PROBLEM TO WORK ON
When you reach the line that contains "The image size is (1024, 1024)." in the entries below, begin returning lines exactly as written and continue through the last one.

── SUPPLIED MATERIAL

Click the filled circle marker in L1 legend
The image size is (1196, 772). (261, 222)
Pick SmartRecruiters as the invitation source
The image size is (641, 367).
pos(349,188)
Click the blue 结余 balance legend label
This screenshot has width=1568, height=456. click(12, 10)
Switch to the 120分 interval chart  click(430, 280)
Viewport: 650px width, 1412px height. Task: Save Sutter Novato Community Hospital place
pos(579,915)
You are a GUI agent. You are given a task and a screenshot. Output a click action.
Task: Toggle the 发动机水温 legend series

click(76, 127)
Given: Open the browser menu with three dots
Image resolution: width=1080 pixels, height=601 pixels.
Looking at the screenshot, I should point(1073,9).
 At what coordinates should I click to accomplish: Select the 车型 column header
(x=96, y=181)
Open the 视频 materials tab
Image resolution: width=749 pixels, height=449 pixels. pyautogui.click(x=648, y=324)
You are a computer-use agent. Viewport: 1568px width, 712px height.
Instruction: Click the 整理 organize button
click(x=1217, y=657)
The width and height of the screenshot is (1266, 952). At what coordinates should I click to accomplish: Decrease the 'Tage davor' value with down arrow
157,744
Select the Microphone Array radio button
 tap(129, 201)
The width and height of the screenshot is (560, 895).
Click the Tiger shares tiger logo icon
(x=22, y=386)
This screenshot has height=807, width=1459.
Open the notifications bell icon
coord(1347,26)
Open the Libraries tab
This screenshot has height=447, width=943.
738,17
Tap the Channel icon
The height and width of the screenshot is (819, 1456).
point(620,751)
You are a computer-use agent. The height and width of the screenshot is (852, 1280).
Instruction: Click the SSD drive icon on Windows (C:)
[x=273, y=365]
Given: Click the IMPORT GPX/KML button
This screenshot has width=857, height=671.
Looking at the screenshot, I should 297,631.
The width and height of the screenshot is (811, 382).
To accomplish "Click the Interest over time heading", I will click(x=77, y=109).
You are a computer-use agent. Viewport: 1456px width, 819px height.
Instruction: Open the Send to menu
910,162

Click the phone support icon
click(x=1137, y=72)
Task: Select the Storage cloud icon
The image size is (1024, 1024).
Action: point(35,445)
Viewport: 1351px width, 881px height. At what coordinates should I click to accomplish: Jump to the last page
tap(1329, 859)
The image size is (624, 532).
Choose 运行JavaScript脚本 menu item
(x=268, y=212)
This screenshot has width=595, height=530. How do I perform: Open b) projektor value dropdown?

────

TASK SOLUTION
The image size is (1024, 1024).
Action: point(35,445)
Viewport: 1351px width, 881px height. At what coordinates should I click to accomplish: Jump to the last page
tap(1329, 859)
The image size is (624, 532).
Choose 运行JavaScript脚本 menu item
(x=268, y=212)
This screenshot has width=595, height=530. How do I perform: Open b) projektor value dropdown?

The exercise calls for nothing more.